The lottery is a system for awarding prizes, often cash, by random selection. It is a common and popular way to fund public services, from construction of town fortifications to charity for the poor. The term derives from the Dutch noun lot, meaning fate, and by the seventeenth century was used in the Low Countries to collect money for a range of public usages, as well as to pay for things like legal redress for people accused of piracy or murder. It was also a painless alternative to paying taxes.
The most familiar modern lottery is financial, where participants buy tickets for a fixed amount of money and hope to win a prize that varies according to the number of ticket purchases. This type of lottery is sometimes criticized as an addictive form of gambling, but it does have its uses: It can be a convenient way to raise money for the poor or for subsidized housing units.

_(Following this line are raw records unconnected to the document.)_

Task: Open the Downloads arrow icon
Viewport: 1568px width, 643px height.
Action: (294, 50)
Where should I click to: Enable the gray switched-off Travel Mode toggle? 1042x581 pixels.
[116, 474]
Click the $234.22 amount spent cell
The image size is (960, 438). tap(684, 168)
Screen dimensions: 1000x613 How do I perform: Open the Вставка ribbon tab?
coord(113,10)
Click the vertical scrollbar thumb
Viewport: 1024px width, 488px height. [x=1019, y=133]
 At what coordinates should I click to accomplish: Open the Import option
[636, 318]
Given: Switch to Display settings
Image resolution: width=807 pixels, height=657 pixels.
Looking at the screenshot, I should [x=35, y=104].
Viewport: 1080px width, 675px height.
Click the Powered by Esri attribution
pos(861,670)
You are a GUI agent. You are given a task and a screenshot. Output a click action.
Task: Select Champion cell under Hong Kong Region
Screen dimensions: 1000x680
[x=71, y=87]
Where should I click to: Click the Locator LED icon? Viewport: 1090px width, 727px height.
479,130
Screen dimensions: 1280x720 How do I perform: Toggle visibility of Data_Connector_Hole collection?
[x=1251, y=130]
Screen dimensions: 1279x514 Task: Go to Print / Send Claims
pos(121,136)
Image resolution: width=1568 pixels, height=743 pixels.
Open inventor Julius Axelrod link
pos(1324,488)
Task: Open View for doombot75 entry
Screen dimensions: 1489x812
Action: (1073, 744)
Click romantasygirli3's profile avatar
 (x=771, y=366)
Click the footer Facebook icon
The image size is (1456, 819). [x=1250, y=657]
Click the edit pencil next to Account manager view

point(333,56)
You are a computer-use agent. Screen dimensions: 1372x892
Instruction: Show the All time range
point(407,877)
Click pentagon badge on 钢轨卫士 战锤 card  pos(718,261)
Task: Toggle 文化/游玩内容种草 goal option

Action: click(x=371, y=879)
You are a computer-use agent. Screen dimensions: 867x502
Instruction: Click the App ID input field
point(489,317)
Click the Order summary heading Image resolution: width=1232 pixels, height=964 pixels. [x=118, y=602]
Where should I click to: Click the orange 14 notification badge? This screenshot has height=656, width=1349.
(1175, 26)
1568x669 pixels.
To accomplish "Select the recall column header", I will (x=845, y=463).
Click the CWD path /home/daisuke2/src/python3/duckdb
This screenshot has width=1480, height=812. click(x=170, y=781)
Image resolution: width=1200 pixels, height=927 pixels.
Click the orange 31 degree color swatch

In the United States, where the lottery was introduced in the nineteenth century, it became a popular source of revenue for public services. Cohen describes how this came to clash with America’s late-twentieth-century tax revolt, as a growing awareness of the enormous wealth to be had in the lottery world coincided with a collapse in state revenue that left families facing rising taxes and cuts to health-care benefits.
Although some critics see a connection between the rise of the lottery and the rise of American capitalism, Cohen believes that it is more complicated than that. He argues that the success of the lottery was partially due to the fact that it enabled voters, both white and black, to disavow long-held ethical objections to gambling by claiming that, since they were going to gamble anyway, the government might as well collect the proceeds.